The response of two Acala cotton (Gossypium hirsutum L.) varieties and one Pima (G. barbadense L.) variety to combinations of three rates of subsurface drip irrigation and different periods (growth stages) of deficit irrigation were investigated in the western San Joaquin Valley of California. Water application rates were 60%, 80% or 100% of estimated crop evapotranspiration (ET(c)), with treatments ranging from full-season 60%, 80% or 100% ET(c) applications to progressive reductions in applied water during flowering or boll-development periods. Mid-afternoon leaf water potentials of even the 60% ET(c) treatments generally were higher than -2.0 MPa until late in the season, indicating extensive use of stored soil water. Increases in lint yields as ET(c) exceeded 700 mm were quite small (7% or less). Moderate and more severe deficit irrigation treatments resulted in significant differences in growth (leaf area, height, total dry matter).
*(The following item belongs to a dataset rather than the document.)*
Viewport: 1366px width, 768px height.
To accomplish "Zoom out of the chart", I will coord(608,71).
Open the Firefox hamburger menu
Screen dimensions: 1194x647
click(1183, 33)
Petiole NO3-N, PO3-P, and K levels were not significantly influenced by subsurface drip irrigation treatments or variety within the Acala varieties, but NO3-N levels were consistently 10-15% lower in Pima despite identical fertilizer applications. Above-ground plant accumulations of N, P, and K averaged 244, 54, and 209 kg/ha, respectively, and were significantly reduced with increasingly severe deficit irrigation.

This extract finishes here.